Okuma Parçası:
+++

Baştarafta açıklandığı gibi HUMK.nun yalnız 11 maddesini değiştiren 1711 sayılı Kanun, davalıların sürat ve güvenlik içinde sonuçlandırılması gereksinmesiyle çıkarılmıştır. (Code) niletiğinde ana kanunlardan olan HUMK.nunda yapılan kısmi değişikliklerde bazı hataların olması kaçınılmazdır. Bu hüküm de böyle bir hata sonucu kanuna girmiştir. Şöyleki : 1711 sayılı Kanunla değiştirilen 11 madde, Adalet Bakanlığı'nda 1984 yılından beri aralıklarla yapılan çalışmaların ürünü olarak ortaya çıkan ve Bakanlar Kurulunun 25.4.1971 tarihli kararı ile Türkiye Büyük Millet Meclisi'ne 28.4.1971 tarihinde sunujlan ve yürürlükteki kanuna göre yepyeni esasları içeren (Hukuk Yargılamaları Usulü Kanun Tasarısı)ndan esinlenerek hazırlanmış ve kısa sürede kanunlaşmıştır. 1711 sayılı Kanunla değiştirilen 409. madde, bu tasarının 384. maddesinden bazı süre değişiklikleriyle aynen alınmıştır ve maddenin 2. fıkrası hükmü, Tasarının (Temyiz sonuçlarının taraflara bildirilmesi) kenar başlıklı 459. maddesinde yer alan, (Yargıtay'ca hükmün onanmasına veya bozulmasına karar verilerek dosya mahkemesine geri çevrilince, mahkeme başkatibi, temyiz sonucunun, onbeş gün içinde taraflara kendiliğinden bildirir. Şu kadar ki, Yargıtay kararı taraflarca tebliğe çıkarılmış ise bildirme yapılmaz. Bildirmenin tebliğ gideri temyiz dilekçesiyle birlikte, temyiz isteğinde bulunan taraftan peşin olarak alınır. Bu gider de temyiz için gerekli giderlerden olup ödenmemesi halinde 452. madde hükmü uygulanır.
Karar düzeltmesine tabi olmayan davalarda, hükmün Yargıtay'ca bozulması üzerine birinci fıkra gereğince yapılan bildirmenin tebliği tarihinden bir ay içinde, taraflar mahkemeye başvurup oturum gününü usulen tesbit ettirmedikleri takdirde, 384. madde hükmü uygulanır) hükmü ile uygulama olanağına kavuşturulmuştur.

+++

Listelenen Öğeler:
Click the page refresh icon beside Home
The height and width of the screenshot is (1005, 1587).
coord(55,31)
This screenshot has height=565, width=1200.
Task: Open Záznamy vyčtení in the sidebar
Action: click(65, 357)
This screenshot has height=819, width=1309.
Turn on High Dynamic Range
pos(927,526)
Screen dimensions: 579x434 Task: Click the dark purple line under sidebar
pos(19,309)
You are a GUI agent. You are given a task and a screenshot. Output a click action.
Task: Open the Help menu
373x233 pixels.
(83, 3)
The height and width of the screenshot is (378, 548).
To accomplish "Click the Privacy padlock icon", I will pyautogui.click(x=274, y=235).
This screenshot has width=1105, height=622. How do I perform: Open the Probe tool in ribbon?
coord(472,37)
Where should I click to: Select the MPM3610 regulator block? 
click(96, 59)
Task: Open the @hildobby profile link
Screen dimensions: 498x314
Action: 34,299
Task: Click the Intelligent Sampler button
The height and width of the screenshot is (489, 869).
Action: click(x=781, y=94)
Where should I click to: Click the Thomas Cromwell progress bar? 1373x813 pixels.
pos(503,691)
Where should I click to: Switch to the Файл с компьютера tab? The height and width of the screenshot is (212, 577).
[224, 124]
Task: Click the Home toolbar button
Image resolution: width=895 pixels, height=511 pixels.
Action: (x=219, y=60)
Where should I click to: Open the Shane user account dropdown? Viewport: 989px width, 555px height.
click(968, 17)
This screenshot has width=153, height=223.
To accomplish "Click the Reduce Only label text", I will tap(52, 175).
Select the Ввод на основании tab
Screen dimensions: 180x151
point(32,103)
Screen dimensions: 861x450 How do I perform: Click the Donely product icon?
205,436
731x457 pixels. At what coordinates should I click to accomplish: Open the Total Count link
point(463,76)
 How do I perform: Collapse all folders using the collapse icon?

+++

Kısa Görev: HUMK'nın 409. maddesinde 1711 sayılı Kanunla yapılan değişikliği ele alan okuma parçasını, son cümlesinin ardından devam ettirerek tamamlayın.

Beklenen Cevap:
Tasarının 459. maddesindeki (Yargıtay'ca hükmün bozularak dosyanın mahkemesine geri çevrilmesi üzerine, mahkeme başkatibinin temyiz suncunu onbeş gün içinde taraflara kendiliğinden bildirmesi, bildirmenin tebliğ giderinin temyiz dilekçesiyle birlikte temyiz isteğinde bulunan taraftan peşin olarak alınması hepsinden önemlisi, bildirmenin tebliği tarihinden itibaren bir ay içinde tarafların mahkemeye başvurarak oturum günün usulen tesbit ettirmeleri) hükümleri yürürlükteki HUMK.nda bulunmadığı halde, 409. maddenin 2. fıkrasının metne girmesi, kısmi değişikliğin kaçınılmaz hatalı bir sonucudur.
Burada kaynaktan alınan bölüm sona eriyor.